** Work required **
Rewrite the listing below, replacing "webpages" with "web pages" throughout and leaving everything else unchanged.

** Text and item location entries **
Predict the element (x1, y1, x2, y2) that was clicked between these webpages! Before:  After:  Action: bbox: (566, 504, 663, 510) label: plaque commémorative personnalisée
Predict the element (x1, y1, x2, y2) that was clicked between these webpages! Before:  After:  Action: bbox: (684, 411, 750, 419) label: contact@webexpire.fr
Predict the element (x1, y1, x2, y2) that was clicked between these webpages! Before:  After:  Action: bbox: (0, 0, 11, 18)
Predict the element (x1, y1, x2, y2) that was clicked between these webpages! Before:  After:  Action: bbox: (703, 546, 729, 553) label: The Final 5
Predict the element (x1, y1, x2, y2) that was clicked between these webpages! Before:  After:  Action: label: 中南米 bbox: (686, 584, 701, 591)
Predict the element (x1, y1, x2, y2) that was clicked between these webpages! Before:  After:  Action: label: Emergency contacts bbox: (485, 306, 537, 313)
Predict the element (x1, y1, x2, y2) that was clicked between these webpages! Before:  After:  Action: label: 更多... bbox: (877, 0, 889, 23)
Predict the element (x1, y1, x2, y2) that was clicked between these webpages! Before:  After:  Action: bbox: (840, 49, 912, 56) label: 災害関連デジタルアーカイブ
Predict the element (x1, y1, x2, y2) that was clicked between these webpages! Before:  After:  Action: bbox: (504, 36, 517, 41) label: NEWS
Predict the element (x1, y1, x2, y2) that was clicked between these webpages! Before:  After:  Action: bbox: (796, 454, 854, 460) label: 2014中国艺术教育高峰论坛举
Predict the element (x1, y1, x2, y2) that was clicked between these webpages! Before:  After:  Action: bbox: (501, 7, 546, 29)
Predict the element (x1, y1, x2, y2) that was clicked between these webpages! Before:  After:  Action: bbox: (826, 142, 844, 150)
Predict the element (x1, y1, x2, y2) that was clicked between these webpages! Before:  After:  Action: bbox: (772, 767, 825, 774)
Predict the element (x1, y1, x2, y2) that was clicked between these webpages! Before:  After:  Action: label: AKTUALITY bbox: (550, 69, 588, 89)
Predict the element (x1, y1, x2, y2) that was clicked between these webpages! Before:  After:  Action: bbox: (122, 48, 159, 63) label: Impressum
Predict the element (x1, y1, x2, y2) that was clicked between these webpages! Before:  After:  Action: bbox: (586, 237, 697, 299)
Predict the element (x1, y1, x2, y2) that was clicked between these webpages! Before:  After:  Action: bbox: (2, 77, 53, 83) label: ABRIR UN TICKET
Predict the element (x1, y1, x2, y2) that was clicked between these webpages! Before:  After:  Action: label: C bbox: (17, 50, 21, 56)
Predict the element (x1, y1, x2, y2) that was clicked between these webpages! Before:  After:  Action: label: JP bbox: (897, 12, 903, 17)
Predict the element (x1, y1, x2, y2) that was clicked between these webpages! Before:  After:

** The answer **
Predict the element (x1, y1, x2, y2) that was clicked between these web pages! Before:  After:  Action: bbox: (566, 504, 663, 510) label: plaque commémorative personnalisée
Predict the element (x1, y1, x2, y2) that was clicked between these web pages! Before:  After:  Action: bbox: (684, 411, 750, 419) label: contact@webexpire.fr
Predict the element (x1, y1, x2, y2) that was clicked between these web pages! Before:  After:  Action: bbox: (0, 0, 11, 18)
Predict the element (x1, y1, x2, y2) that was clicked between these web pages! Before:  After:  Action: bbox: (703, 546, 729, 553) label: The Final 5
Predict the element (x1, y1, x2, y2) that was clicked between these web pages! Before:  After:  Action: label: 中南米 bbox: (686, 584, 701, 591)
Predict the element (x1, y1, x2, y2) that was clicked between these web pages! Before:  After:  Action: label: Emergency contacts bbox: (485, 306, 537, 313)
Predict the element (x1, y1, x2, y2) that was clicked between these web pages! Before:  After:  Action: label: 更多... bbox: (877, 0, 889, 23)
Predict the element (x1, y1, x2, y2) that was clicked between these web pages! Before:  After:  Action: bbox: (840, 49, 912, 56) label: 災害関連デジタルアーカイブ
Predict the element (x1, y1, x2, y2) that was clicked between these web pages! Before:  After:  Action: bbox: (504, 36, 517, 41) label: NEWS
Predict the element (x1, y1, x2, y2) that was clicked between these web pages! Before:  After:  Action: bbox: (796, 454, 854, 460) label: 2014中国艺术教育高峰论坛举
Predict the element (x1, y1, x2, y2) that was clicked between these web pages! Before:  After:  Action: bbox: (501, 7, 546, 29)
Predict the element (x1, y1, x2, y2) that was clicked between these web pages! Before:  After:  Action: bbox: (826, 142, 844, 150)
Predict the element (x1, y1, x2, y2) that was clicked between these web pages! Before:  After:  Action: bbox: (772, 767, 825, 774)
Predict the element (x1, y1, x2, y2) that was clicked between these web pages! Before:  After:  Action: label: AKTUALITY bbox: (550, 69, 588, 89)
Predict the element (x1, y1, x2, y2) that was clicked between these web pages! Before:  After:  Action: bbox: (122, 48, 159, 63) label: Impressum
Predict the element (x1, y1, x2, y2) that was clicked between these web pages! Before:  After:  Action: bbox: (586, 237, 697, 299)
Predict the element (x1, y1, x2, y2) that was clicked between these web pages! Before:  After:  Action: bbox: (2, 77, 53, 83) label: ABRIR UN TICKET
Predict the element (x1, y1, x2, y2) that was clicked between these web pages! Before:  After:  Action: label: C bbox: (17, 50, 21, 56)
Predict the element (x1, y1, x2, y2) that was clicked between these web pages! Before:  After:  Action: label: JP bbox: (897, 12, 903, 17)
Predict the element (x1, y1, x2, y2) that was clicked between these web pages! Before:  After:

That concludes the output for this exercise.